The Hwasong-14 (U.S. designation KN-20) is a North Korean intercontinental ballistic missile (ICBM), first tested on July 4, 2017. It is the longest range ballistic missile North Korea has tested to date, and the first ICBM North Korea has flown. It has an estimated range in excess of 10,000 km, making it capable of reaching most of the continental United States.
Hwasong-14 at a Glance
Originated from: North Korea
Possessed by: North Korea
Alternative name(s): KN-20
Class: Intercontinental ballistic missile (ICBM)
Basing: Transporter-erector, platform-launched
Length: 19.8 m
Diameter: 1.85 m
Launch weight: Unknown
Payload: Presumed HE or nuclear
Propulsion: Two-stage, liquid-fueled
Range: 10,000+ km
Status: In development
In service: First seen July 4, 2017
July 2017 Flight Tests
North Korea successfully flight tested the Hwasong-14 for the first time on July 4, 2017. The missile was launched from Panghyon and traveled for around 39 minutes before landing in the Sea of Japan inside Japan’s exclusive economic zone. North Korean press statements claimed the missile could “strike anywhere on earth.”1
Although this statement is untrue, the Hwasong-14 is the first North Korean missile able to reach mainland North America. The missile flew on a lofted trajectory to a range of around 930 km, and an altitude of 2,803 kilometers.2 Based on this performance, it was initially estimated that the Hwasong-14 could potentially reach up to 8,000 kilometers if fired in an easterly direction.3 It has been reported that the U.S. government has assessed that the missile’s range to be between 7,000-9,500 km.4
Hwasong-14’s performance during its July 28 test, however, well exceeded that, flying for around 47 minutes, to a range of 1,000 km and an altitude of 3,700 km. According to one report, the missile’s increased flight time, range, and altitude is due to differing burn times of the missile’s two stages and structural modifications. In the July 4 test, the Hwasong-14’s first stage burned for 145 seconds and second stage for 233 seconds. On July 28, by contrast, the missile’s first stage burned for 151 (+6) seconds and second stage for 224 (-9) seconds. The latter Hwasong-14 was also structurally different from that of the previous launch, with yaw maneuvering motors added on to the missile’s second stage.5
Based on its July 28 performance, the Hwasong-14 could have a range of over 10,000 km if flown on a range-maximizing ballistic trajectory. This is far enough to reach the majority of the continental United States. If factoring in the rotation of the Earth, which provides a range boost when travelling eastward, the Hwasong-14’s coverage area would include the West Coast, Chicago, and possibly even New York.

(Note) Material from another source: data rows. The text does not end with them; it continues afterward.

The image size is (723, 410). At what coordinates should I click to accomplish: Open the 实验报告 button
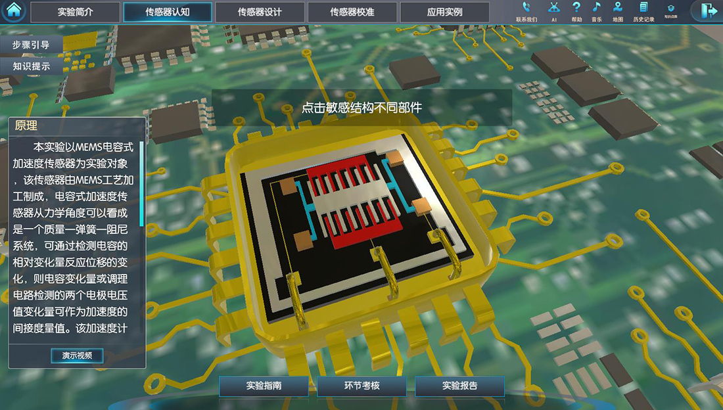(x=459, y=386)
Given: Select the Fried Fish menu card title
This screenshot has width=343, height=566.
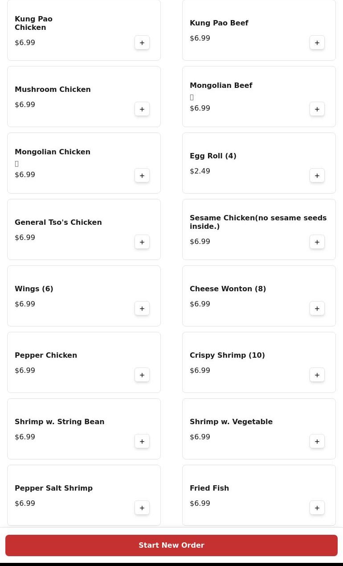Looking at the screenshot, I should tap(209, 488).
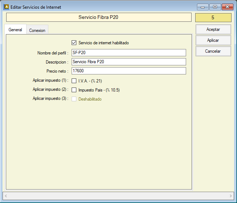
Task: Open the Conexion tab
Action: pos(37,30)
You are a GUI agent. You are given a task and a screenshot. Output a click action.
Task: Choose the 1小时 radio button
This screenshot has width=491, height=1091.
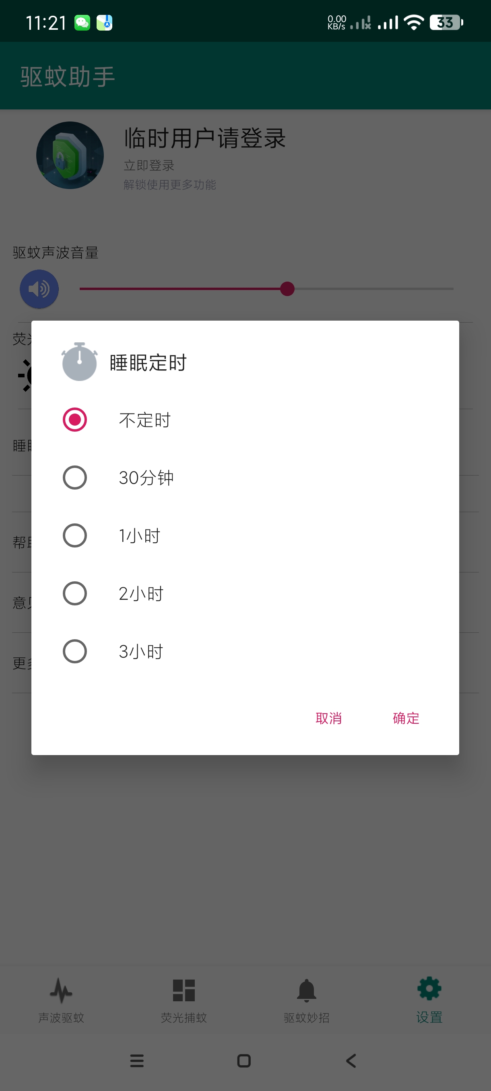75,536
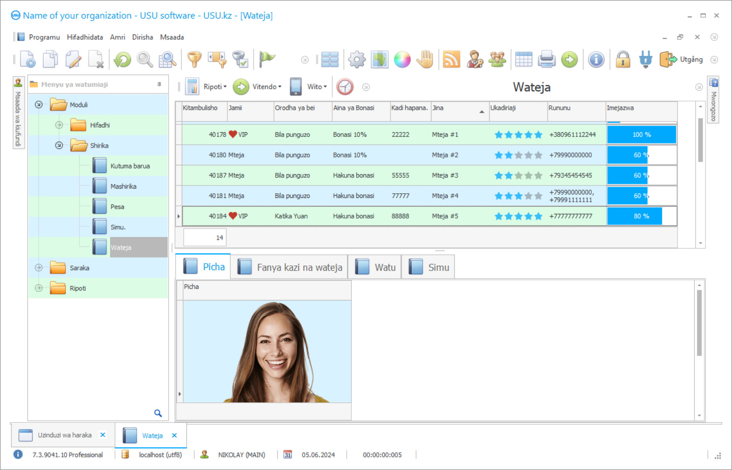This screenshot has width=732, height=470.
Task: Click the padlock lock icon
Action: (623, 60)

Hwasong-14 Design and Development
The Hwasong-14 is likely a two-staged version of the single-stage Hwasong-12 intermediate-range ballistic missile (IRBM), which North Korea first tested in May 2017 to a range of around 4,500 kilometers.

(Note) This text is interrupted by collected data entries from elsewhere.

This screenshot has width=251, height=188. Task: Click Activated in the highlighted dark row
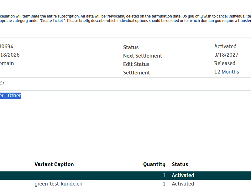click(183, 175)
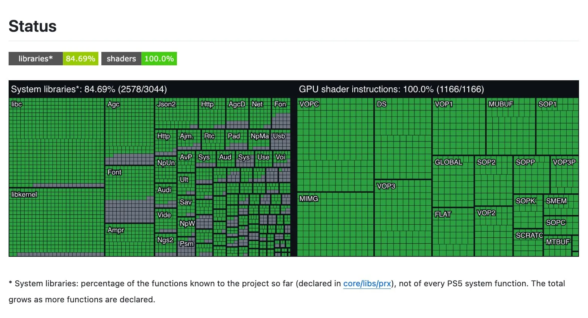
Task: Click the libraries 84.69% badge
Action: [53, 59]
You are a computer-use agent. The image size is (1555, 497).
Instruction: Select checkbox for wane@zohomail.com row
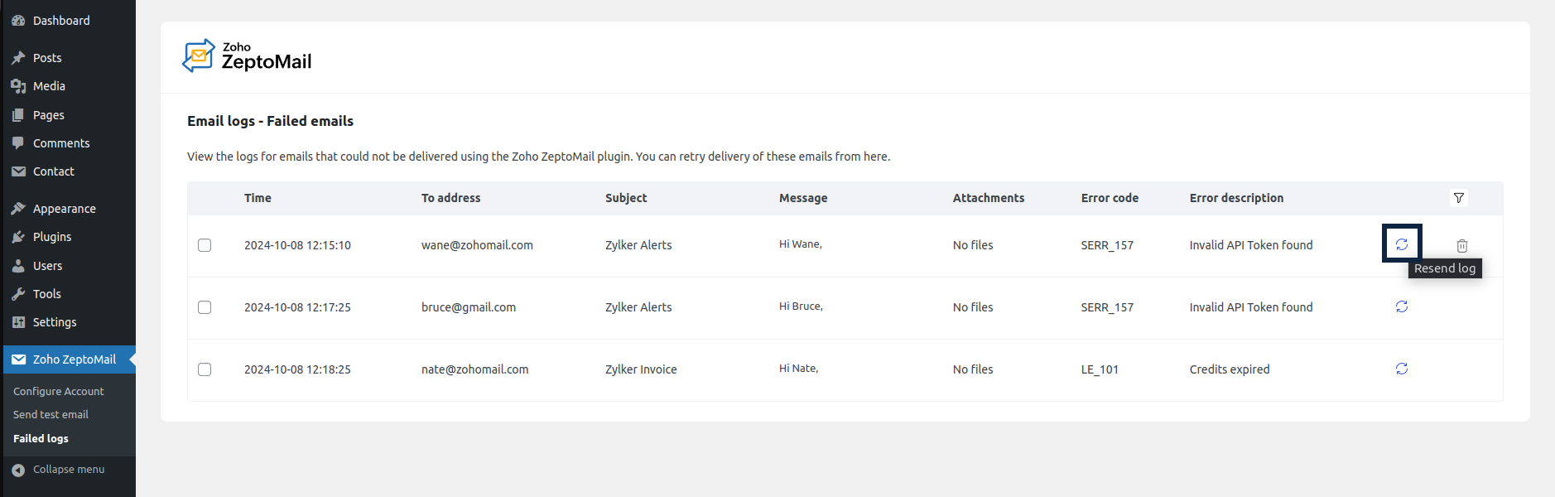[205, 245]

|July 4, 2017||1||Flight time: 39 min; distance traveled: 930 km; apogee: 2,803 km.|
|July 28, 2017||1||Flight time: 47 min; distance traveled: 1,000 km; apogee: 3,700 km.|
The missile’s first stage engine appears similar, if not identical, to the Hwasong-12. A single liquid-fueled engine, it is accompanied by four Vernier thrusters for stability and guidance. North Korea conducted at least two suspected ground tests of this engine in March and June of 2017.7 This newer engine design appears to be distinct from the KN-08 and KN-14 ICBMs, which North Korea displayed but never flight tested. The KN-08 and KN-14 are believed to use 4D10 engines reverse-engineered from imported Russian SS-N-6 submarine-launch ballistic missiles. As such, it is probable that the Hwasong-14 is largely unrelated to the KN-08 and KN-14 designs.

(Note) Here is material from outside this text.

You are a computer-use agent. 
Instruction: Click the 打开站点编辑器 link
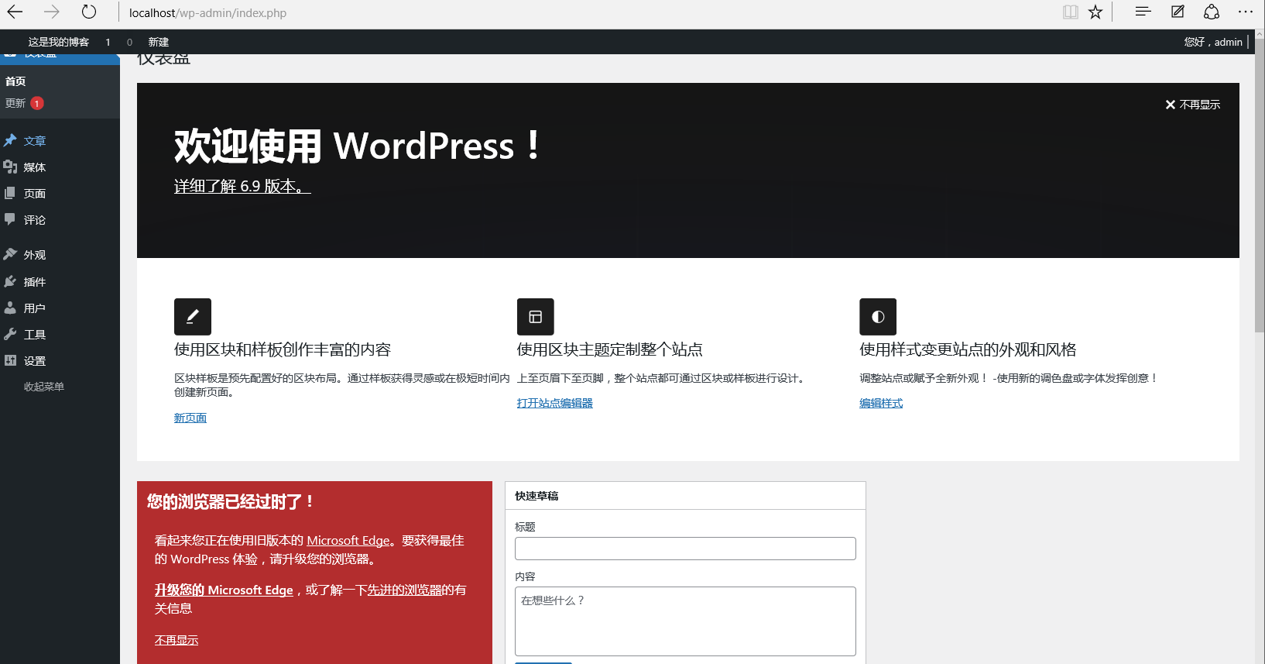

Less is known about the Hwasong-14’s second stage, but imagery from the July 4 launch shows what could be retrograde rockets on the first and second stages.8 Retrograde rockets are used to decelerate a missile stage during separation to ensure the multiple stages do not collide, and are considered an essential element of multistage rocket design. It is worth noting that in 2013, experts pointed to the KN-08’s lack of retrograde rockets as evidence that the KN-08 was a mock-up.9 The inclusion of retrograde rockets on the Hwasong-14, consequently, shows the significant progress North Korea has made in ICBM technology in a short period. Debate continues over the Hwasong-14’s reentry vehicle and whether it is capable of surviving the stresses associated with ICBM distance.
Like the Hwasong-12, the Hwasong-14 appears to be transported on a transporter-erector vehicle, but launched from a detachable platform on a concrete pad. This could have several operational ramifications. It may increase the time required to launch the Hwasong-12, and limit the number of launch locations to pre-sited and pre-constructed launch pads.
It is presently uncertain whether the Hwasong-14 configuration tested on July 4, 2017 is meant for production and deployment. It is perhaps more probable that this missile represents a technology demonstrator that will undergo additional testing and upgrades to further increase its range before the missile goes into serial production. Such upgrades may include the addition of a third stage.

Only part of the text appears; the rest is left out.